Inflammatory arthropathies 
 Rheumatoid arthritis
 Spondyloarthropathies
Ankylosing spondylitis
Reactive arthritis (reactive arthropathy)
Psoriatic arthropathy
Enteropathic arthropathy
 Juvenile Idiopathic Arthritis (JIA)
 Crystal arthropathies: gout, pseudogout
 Septic arthritis

Systemic conditions and connective tissue diseases 

Lupus
Ehlers-Danlos syndrome
Sjögren's syndrome
Scleroderma (systemic sclerosis)
Polymyositis
Dermatomyositis
Polymyalgia rheumatica
Mixed connective tissue disease
Relapsing polychondritis
Adult-onset Still's disease
Sarcoidosis
Fibromyalgia
Myofascial pain syndrome
Vasculitis
 Microscopic polyangiitis
 Eosinophilic granulomatosis with polyangiitis 
Granulomatosis with polyangiitis 
 Polyarteritis nodosa
Henoch–Schönlein purpura
Serum sickness
Giant cell arteritis, Temporal arteritis
Takayasu's arteritis
Behçet's disease
Kawasaki disease (mucocutaneous lymph node syndrome)
 Thromboangiitis obliterans
Hereditary periodic fever syndromes

Soft tissue rheumatism
Local diseases and lesions affecting the joints and structures around the joints including tendons, ligaments capsules, bursae, stress fractures, muscles, nerve entrapment, vascular lesions, and ganglia.  For example:
Low back pain
Tennis elbow
Golfer's elbow
Olecranon bursitis

Diagnosis

Physical examination
Following are examples of methods of diagnosis able to be performed in a normal physical examination.
 Schober's test tests the flexion of the lower back.
 Multiple joint inspection
 Musculoskeletal Examination
 Screening Musculoskeletal Exam (SMSE) - a rapid assessment of structure and function
 General Musculoskeletal Exam (GMSE) - a comprehensive assessment of joint inflammation
 Regional Musculoskeletal Exam (RMSE) - focused assessments of structure, function and inflammation combined with special testing

Specialized
 Laboratory tests (e.g. Erythrocyte Sedimentation Rate, Rheumatoid Factor, Anti-CCP (Anti-citrullinated protein antibody), ANA (Anti-Nuclear Antibody) )
 X-rays, Ultrasounds, and other imaging methods of affected joints
 Cytopathology and chemical pathology of fluid aspirated from affected joints (e.g. to differentiate between septic arthritis and gout)

Treatment 
Most rheumatic diseases are treated with analgesics, NSAIDs (nonsteroidal anti-inflammatory drug), steroids (in serious cases), DMARDs (disease-modifying antirheumatic drugs), monoclonal antibodies, such as  infliximab and adalimumab, the TNF inhibitor etanercept, and methotrexate for moderate to severe rheumatoid arthritis. The biologic agent rituximab (anti-B cell therapy) is now licensed for use in refractory rheumatoid arthritis.
Physiotherapy is vital in the treatment of many rheumatological disorders. Occupational therapy can help patients find alternative ways for common movements that would otherwise be restricted by their disease. Patients with rheumatoid arthritis often need a long term, coordinated and a multidisciplinary team approach towards management of individual patients. Treatment is often tailored according to the individual needs of each patient which is also dependent on the response and the tolerability of medications.

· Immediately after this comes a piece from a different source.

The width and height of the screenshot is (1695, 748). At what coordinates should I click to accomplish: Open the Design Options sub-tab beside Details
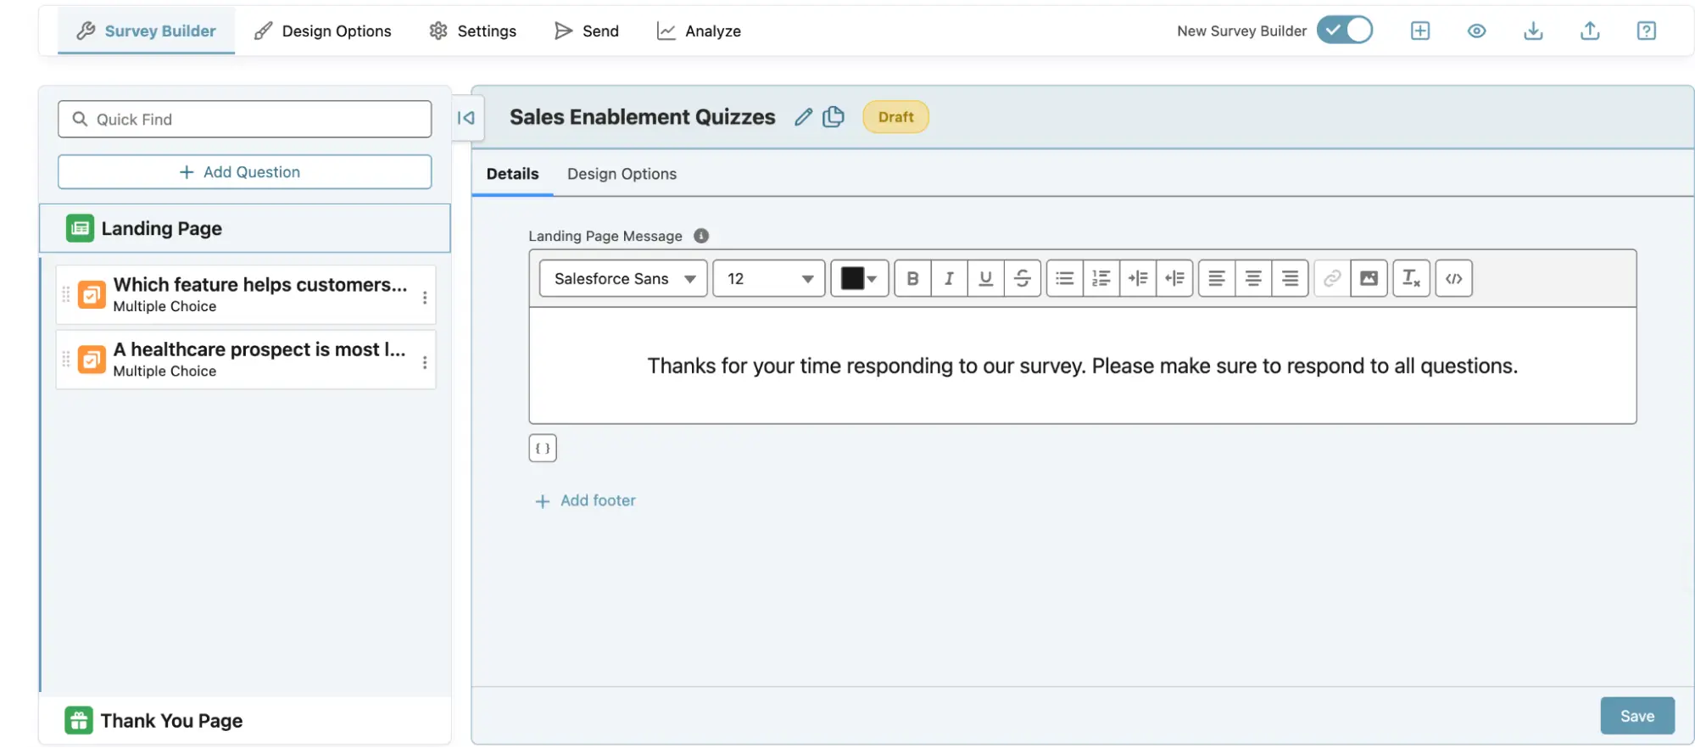coord(622,174)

Beginning in the 2000s, the incorporation of biopharmaceuticals (which include inhibitors of TNF-alpha, certain interleukins, and the JAK-STAT signaling pathway) into standards of care is one of the paramount developments in modern rheumatology.

Rheumasurgery
Rheumasurgery (or rheumatoid surgery) is a subfield of orthopedics occupied with the surgical treatment of patients with rheumatic diseases. The purpose of the interventions is to limit disease activity, soothe pain and improve function.

Rheumasurgical interventions can be divided in two groups. The one is early synovectomies, that is the removal of the inflamed synovia in order to prevent spreading and stop destruction. The other group is the so-called corrective intervention, i.e. an intervention done after destruction has taken place. Among the corrective interventions are joint replacements, removal of loose bone or cartilage fragments, and a variety of interventions aimed at repositioning and/or stabilizing joints, such as arthrodesis.

Research directions 
Recently, a large body of scientific research deals with the background of autoimmune disease, the cause of many rheumatic disorders. Also, the field of osteoimmunology has emerged to further examine the interactions between the immune system, joints, and bones. Epidemiological studies and medication trials are also being conducted. The Rheumatology Research Foundation is the largest private funding source of rheumatology research and training in the United States.

History

Rheumasurgery emerged in the cooperation of rheumatologists and orthopedic surgeons in Heinola, Finland, during the 1950s.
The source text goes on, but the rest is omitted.